Querying Databricks Data as a Graph

A step-by-step tutorial to using PuppyGraph to query data in Databricks

Summary

In this tutorial, you will:

  • Create tables in Databricks using Delta Lake format under Unity Catalog and load it with example data;

  • Start a PuppyGraph Docker container and query the example data as a graph.

Prerequisites

  • Please ensure you have a Databricks account with a workspace, catalog and SQL Warehouse set. This demo utilizes Databricks on AWS, but the setup is comparable for other platforms.

  • Accessing the PuppyGraph Web UI requires a browser.

Deployment

▶️ Run the following command to start PuppyGraph:

docker run -p 8081:8081 -p 8182:8182 -p 7687:7687 -d --name puppy --rm --pull=always puppygraph/puppygraph:stable

Data Preparation

This tutorial is designed to be comprehensive and standalone, so it includes steps to populate data in Databricks. In practical scenarios, PuppyGraph can query data directly from existing tables in your Databricks.

▶️ In your Databricks workspace: go to the SQL Editor page, select your catalog and then execute the following SQL statements in the Editor to create Delta tables with data:

create table modern.person (id string, name string, age int) USING DELTA;
insert into modern.person values
                              ('v1', 'marko', 29),
                              ('v2', 'vadas', 27),
                              ('v4', 'josh', 32),
                              ('v6', 'peter', 35);

create table modern.software (id string, name string, lang string) USING DELTA;
insert into modern.software values
                                  ('v3', 'lop', 'java'),
                                  ('v5', 'ripple', 'java');

create table modern.created (id string, from_id string, to_id string, weight double) USING DELTA;
insert into modern.created values
                               ('e9', 'v1', 'v3', 0.4),
                               ('e10', 'v4', 'v5', 1.0),
                               ('e11', 'v4', 'v3', 0.4),
                               ('e12', 'v6', 'v3', 0.2);

create table modern.knows (id string, from_id string, to_id string, weight double) USING DELTA;
insert into modern.knows values
                             ('e7', 'v1', 'v2', 0.5),
                             ('e8', 'v1', 'v4', 1.0);

The above SQL creates the following Delta tables under the modern schema:

idnameage

v1

marko

29

v2

vadas

27

v4

josh

32

v6

peter

35

Data Access Preparation

▶️ In your Databricks workspace: Goto SQL Warehouses and select Connection details tab. Save the Server hostname as it would be used later.

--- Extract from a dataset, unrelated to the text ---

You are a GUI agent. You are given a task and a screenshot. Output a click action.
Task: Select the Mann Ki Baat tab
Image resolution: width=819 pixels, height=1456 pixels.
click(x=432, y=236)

▶️ Log in to your Databricks workspace. Click icons on top-right, then click Settings as follows

▶️ Click on Developer tab and then click on Manage button in the Access tokens section.

▶️ Click on Generate new token and save the generated Databricks Access token for later use.

In this demo, storage parameters (Amazon S3) are also required. PuppyGraph team is going to add Credential Vending feature support soon. To learn more, please contact us.

Modeling a Graph

We then define a graph on top of the data tables we just created. Actually, this is the "Modern" graph defined by Apache Tinkerpop.

A schema instructs PuppyGraph on mapping data from the Iceberg into a graph. PuppyGraph offers various methods for schema creation. For this tutorial, we've already prepared a schema to help save time.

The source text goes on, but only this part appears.